Loop through unknown number of dimensions

Question

I want to write a loop, that can give me the dimensions of an array. I want to make it usable for any array and it should return the sizes of the dimensions.

int arr[3][5][10][9] ;
cout << "dimension 1: " << sizeof(arr)/sizeof(arr[0]) << endl; 
cout << "dimension 2: " << sizeof(arr[0])/sizeof(arr[0][0]) << endl; 
cout << "dimension 3: " << sizeof(arr[0][0])/sizeof(arr[0][0][0]) << endl;
cout << "dimension 4: " << sizeof(arr[0][0][0])/sizeof(arr[0][0][0][0]) << endl;
cout << "dimension 5: " << sizeof(arr[0][0][0][0])/sizeof(arr[0][0][0][0][0]) << endl;

This should return 3,5,10,9 (and fail for the last statement).

So the pattern seems clear "each iteration add [0] after arr. The last iteration will fail, which should stop the while-loop.

How can I "concatenate + evaluate" the array name?

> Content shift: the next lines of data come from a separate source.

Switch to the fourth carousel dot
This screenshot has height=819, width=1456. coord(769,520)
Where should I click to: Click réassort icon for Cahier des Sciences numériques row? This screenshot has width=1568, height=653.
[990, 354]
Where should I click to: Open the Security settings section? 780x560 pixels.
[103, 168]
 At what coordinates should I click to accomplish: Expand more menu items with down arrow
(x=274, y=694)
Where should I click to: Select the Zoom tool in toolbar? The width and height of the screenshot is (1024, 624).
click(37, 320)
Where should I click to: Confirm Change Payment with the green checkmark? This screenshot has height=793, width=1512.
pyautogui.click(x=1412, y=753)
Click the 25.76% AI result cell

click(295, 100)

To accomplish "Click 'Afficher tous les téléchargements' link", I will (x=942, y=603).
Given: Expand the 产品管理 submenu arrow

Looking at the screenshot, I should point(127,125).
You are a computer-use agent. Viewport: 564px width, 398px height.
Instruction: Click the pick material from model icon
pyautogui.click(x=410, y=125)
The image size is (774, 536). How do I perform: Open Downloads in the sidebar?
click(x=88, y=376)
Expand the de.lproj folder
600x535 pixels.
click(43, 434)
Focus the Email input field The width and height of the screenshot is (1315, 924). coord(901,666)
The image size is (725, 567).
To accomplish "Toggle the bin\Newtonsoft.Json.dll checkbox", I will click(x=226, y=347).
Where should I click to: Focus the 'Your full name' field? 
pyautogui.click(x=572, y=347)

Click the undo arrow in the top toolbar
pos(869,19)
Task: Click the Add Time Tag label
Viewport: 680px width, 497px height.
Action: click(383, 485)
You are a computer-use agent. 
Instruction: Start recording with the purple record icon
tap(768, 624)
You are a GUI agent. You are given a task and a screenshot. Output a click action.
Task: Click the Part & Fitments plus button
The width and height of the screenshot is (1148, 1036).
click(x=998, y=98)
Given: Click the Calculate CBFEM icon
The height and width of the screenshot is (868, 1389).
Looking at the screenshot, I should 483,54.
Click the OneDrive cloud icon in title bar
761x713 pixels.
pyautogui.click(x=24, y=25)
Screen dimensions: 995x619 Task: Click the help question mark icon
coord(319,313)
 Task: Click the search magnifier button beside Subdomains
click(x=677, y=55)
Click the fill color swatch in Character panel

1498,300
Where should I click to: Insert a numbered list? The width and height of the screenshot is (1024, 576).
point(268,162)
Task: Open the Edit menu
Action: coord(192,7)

I would also appreciate help on what test checks "Will this fail?", or "Is there another dimension?" in C++, as I'm just learning it.

Answer 1

if you are using c++ 17 compiler, you can use type traits structs std::rank and std::extent as following

#include <iostream>
#include <type_traits>

template<typename T>
void print_dimension(std::size_t i) {
    if (std::rank_v<T> > 0) {
        std::cout << "Dimension " << i << ":" << std::extent_v<T> << std::endl;
        print_dimension<typename std::remove_extent_t<T>>(i + 1);
    }
}

int main() {
int arr[3][5][10][9] ;
print_dimension<decltype(arr)>(1);
return 0;
}

If you are using C++ 11/14 compiler, it would need slight modification

#include <iostream>
#include <type_traits>

template<typename T>
void print_dimension(std::size_t i) {
    if (std::rank<T>::value > 0) {
        std::cout << "Dimension " << i << ":" << std::extent<T>::value << std::endl;
        print_dimension<typename std::remove_extent<T>::type>(i + 1);
    }
}

int main() {
int arr[3][5][10][9] ;
print_dimension<decltype(arr)>(1);
return 0;
}